EXERCISE BRIEF: Please make an exact copy of the lines from the one holding "525x420 pixels. Task: Select" through the end of the data, both ends included, with no pictures.

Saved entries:
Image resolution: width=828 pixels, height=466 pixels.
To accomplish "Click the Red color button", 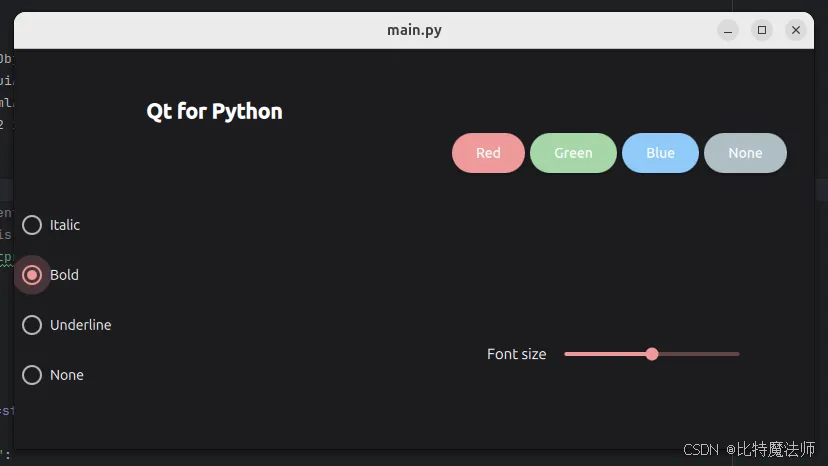I will pyautogui.click(x=488, y=153).
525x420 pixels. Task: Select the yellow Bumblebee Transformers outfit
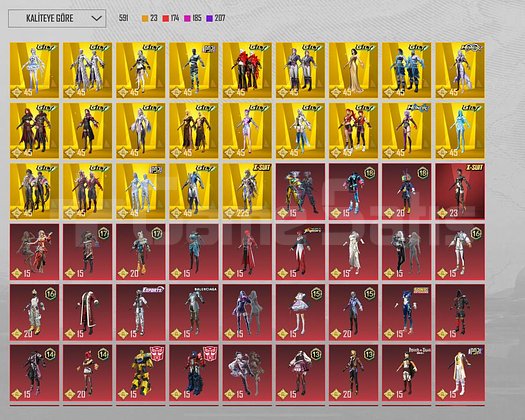click(x=141, y=373)
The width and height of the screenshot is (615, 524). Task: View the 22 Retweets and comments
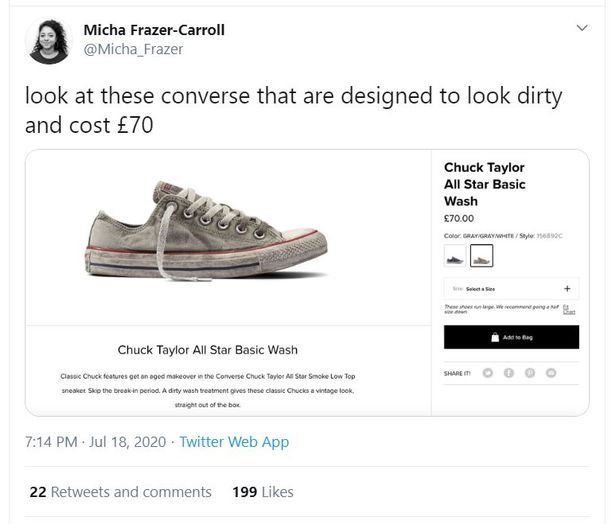[x=119, y=492]
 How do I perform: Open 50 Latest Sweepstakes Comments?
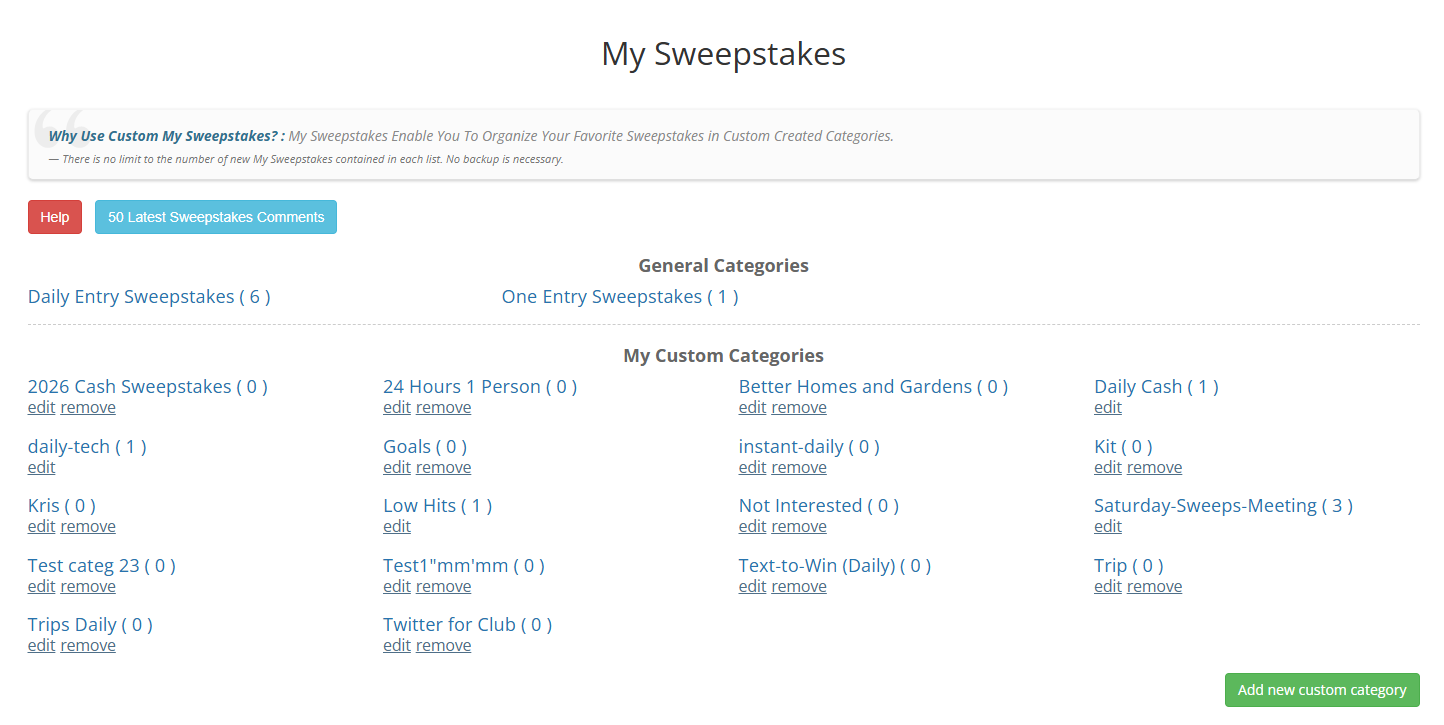click(216, 217)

ANSWER BOX:
525x420 pixels. Task: Select the yellow Bumblebee Transformers outfit
click(x=141, y=373)
The width and height of the screenshot is (615, 524). Task: View the 22 Retweets and comments
[x=119, y=492]
 How do I perform: Open 50 Latest Sweepstakes Comments?
click(216, 217)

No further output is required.